Worauf sollte man bei der Verdolmetschung von Presskonferenzen achten?

1.     Wenn der Zeitpunkt der Pressekonferenz feststeht, sollte man so früh wie möglich einen entsprechenden Dolmetscher buchen, denn der Kalender guter Dolmetscher ist schnell voll.

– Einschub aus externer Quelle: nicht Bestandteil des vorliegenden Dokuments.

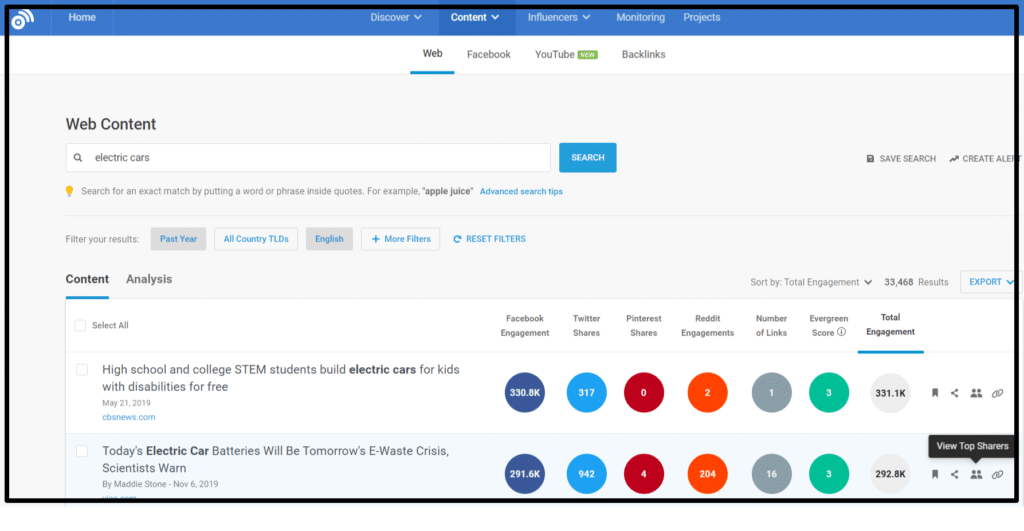Bookmark the STEM students electric cars article
This screenshot has height=531, width=1024.
[935, 393]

2.    Obwohl ein wiederkehrender und/oder im Thema bewanderter Dolmetscher in besonders spezifischen Fachbereichen auf jeden Fall von Vorteil ist, sollte man nicht vergessen, dass ein routinierter Dolmetscher mit „Bühnenerfahrung“ praktisch jedes Themengebiet meistern kann. Dazu benötigt er freilich Hintergrundmaterialien und muss in der Tat routiniert und erfahren sein.

3.    Wenn der Dolmetscher gebucht ist, sollten noch diese Aspekte geklärt, beziehungsweise folgende Informationen dem Dolmetscher so früh wie möglich zugeschickt werden:

a)    Was ist das Thema und der Verlauf der Pressekonferenz?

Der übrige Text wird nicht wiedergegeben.